Le déconfinement a commencé. Mais si la période stressante de confinement est terminée, d’autres choses demeurent. Parmi celles-ci, il y en a une essentielle : notre prière d’intercession. Durant les derniers mois, nous avons tous eu plus de sujets de prières à apporter devant le trône de grâce. Des personnes isolées, anxieuses, malades. Des personnes en difficulté familiale, victimes de violences, ou simplement perdues dans un contexte radicalement nouveau. Nos « listes » de sujets d’intercession se sont allongées jours après jours. Nous avons peut-être prié de plus en plus.

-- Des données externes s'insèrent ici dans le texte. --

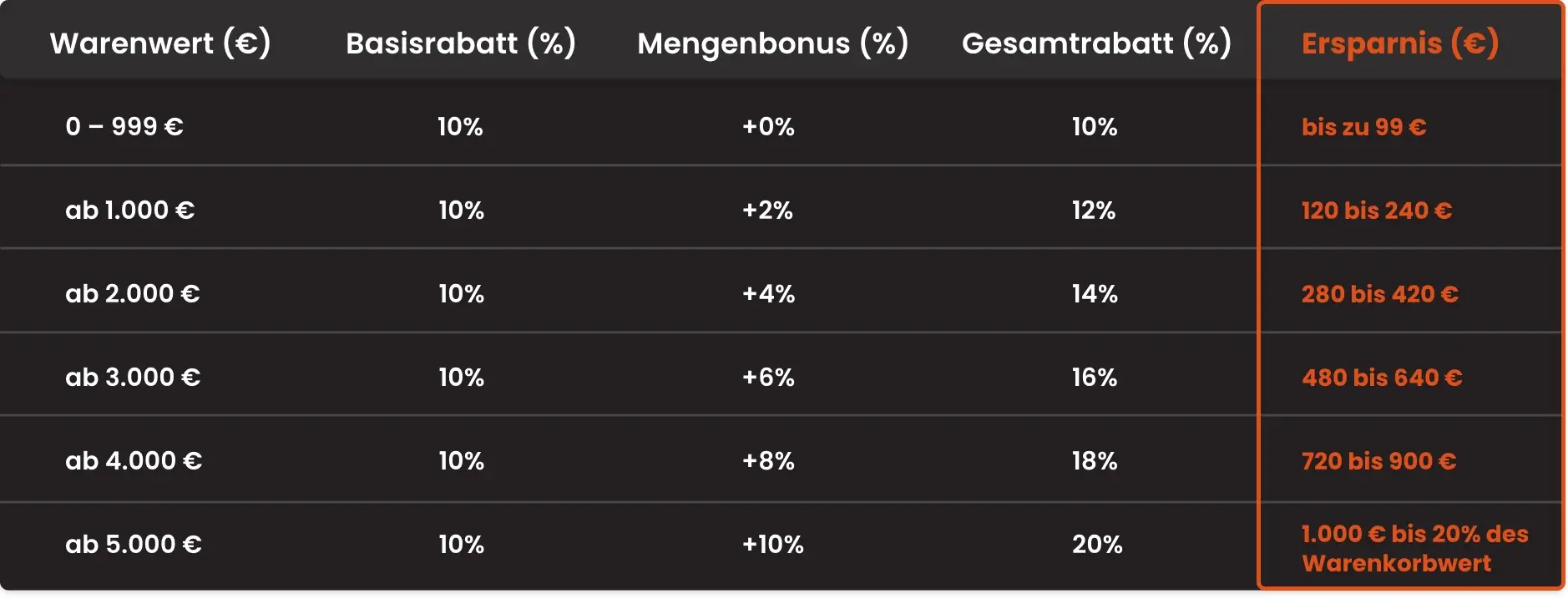Image resolution: width=1568 pixels, height=599 pixels.
Task: Click the "ab 4.000 €" row label
Action: (134, 461)
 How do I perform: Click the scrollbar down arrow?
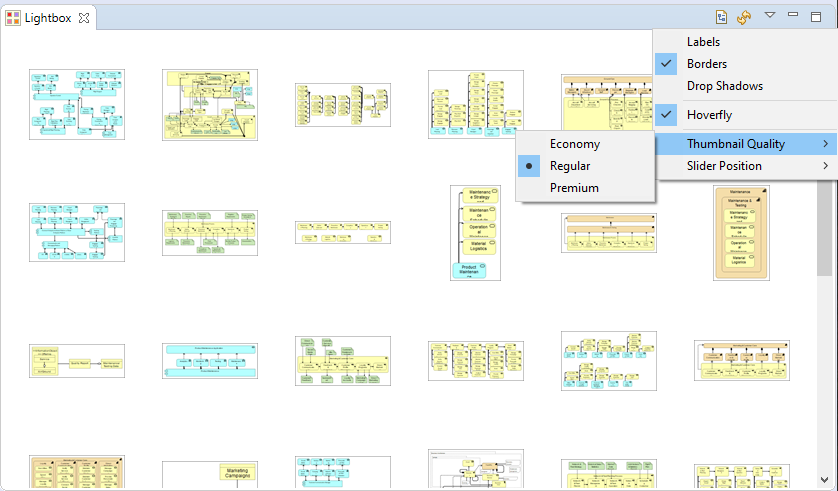coord(824,480)
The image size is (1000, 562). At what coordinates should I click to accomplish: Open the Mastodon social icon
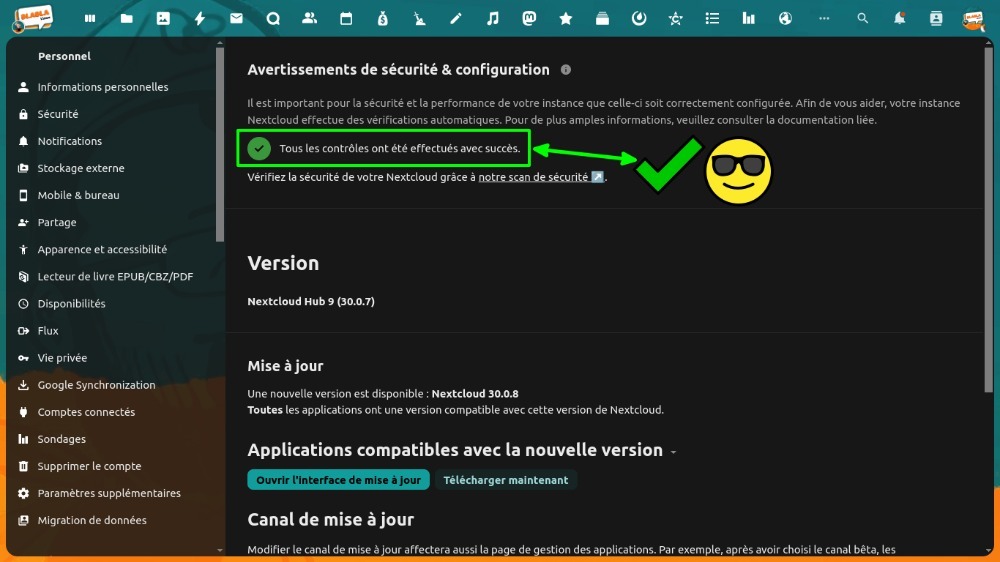coord(529,18)
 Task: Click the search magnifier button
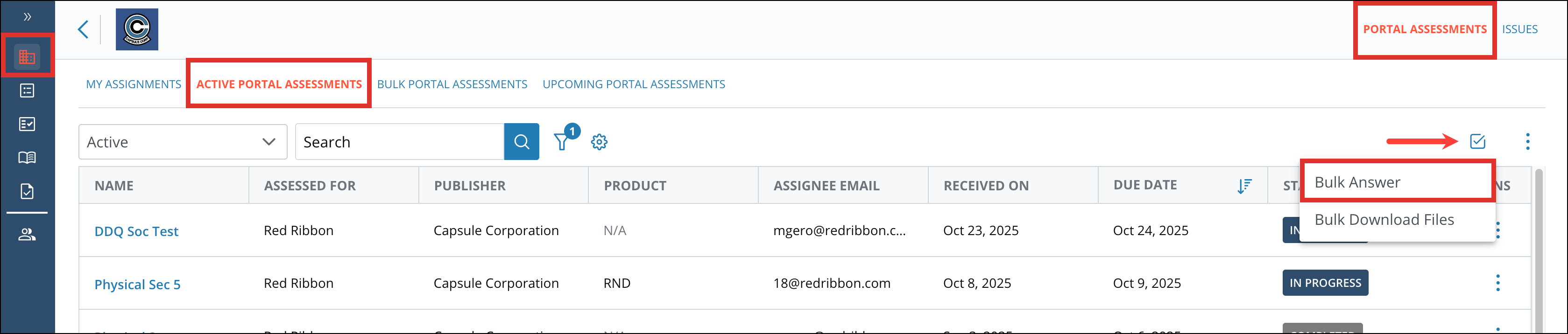click(521, 141)
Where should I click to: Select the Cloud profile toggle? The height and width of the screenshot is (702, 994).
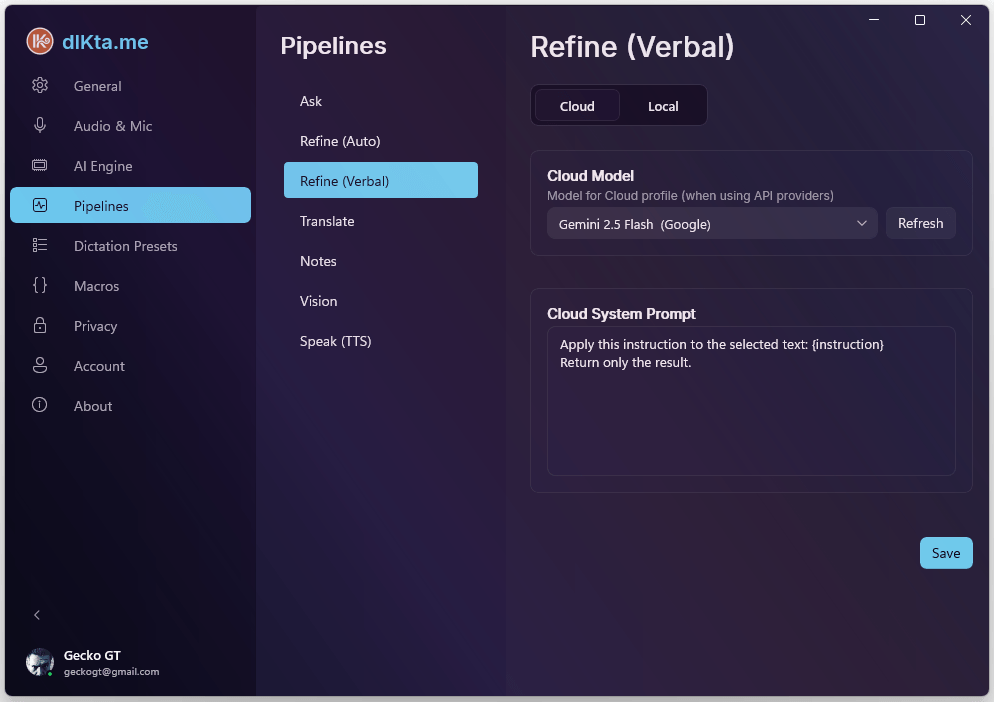click(x=577, y=106)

Peut-être que nous nous sommes sentis dépassés par le nombre de personnes pour lesquelles nous devions prier. Dans tous les cas, cette période a peut-être remis en évidence que nous sommes appelés à l’intercession. Et pourtant nous pouvons parfois avoir du mal à intercéder, à prier pour les autres.
La prière d’intercession, une œuvre humaine ?

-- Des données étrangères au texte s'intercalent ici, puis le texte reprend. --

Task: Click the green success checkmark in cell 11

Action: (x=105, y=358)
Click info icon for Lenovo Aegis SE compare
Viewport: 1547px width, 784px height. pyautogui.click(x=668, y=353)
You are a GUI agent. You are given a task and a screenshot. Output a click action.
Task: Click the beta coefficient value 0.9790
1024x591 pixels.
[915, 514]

Une des tentations de la prière d’intercession, c’est de croire que nos prières, en elles-mêmes, ont le pouvoir de changer le monde. Puisque Dieu nous appelle à prier, constamment prier, à venir vers lui avec l’offrande de nos plaidoiries, cela ne veut-il pas dire que notre prière est par elle-même puissante ? Comme souvent avec de telles questions, nous devons faire attention de bien naviguer entre deux extrêmes.
Le premier extrême est de faire de la prière une œuvre purement humaine. Ce serait alors la force de notre piété, la ferveur de notre louange, la perfection de notre foi, ou la régularité (ou longueur !) de nos prières qui serait la cause immédiate de la réponse que Dieu donnerait. Le Dieu créateur et sauveur, ne serait alors qu’un « répondant ». Il réagirait simplement en fonction d’une religion des œuvres bien pratiquées. Au lieu de voir la prière comme une communion entre Dieu et son peuple, nous en ferions un « menu » fait pour commander des actions à Dieu.

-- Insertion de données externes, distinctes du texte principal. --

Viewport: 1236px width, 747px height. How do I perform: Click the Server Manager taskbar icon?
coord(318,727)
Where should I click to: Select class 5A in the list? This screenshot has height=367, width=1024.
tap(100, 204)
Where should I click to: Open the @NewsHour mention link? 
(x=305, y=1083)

Le deuxième extrême est de ne voir la prière que comme une discussion abstraite avec Dieu. Comme Dieu sait toutes choses, nous n’avons vraiment rien à lui demander. Nous pouvons à la rigueur le remercier pour sa bonté et sa fidélité, pour sa grâce et son amour. Mais lui demander avec insistance quelque chose ? C’est encore à voir.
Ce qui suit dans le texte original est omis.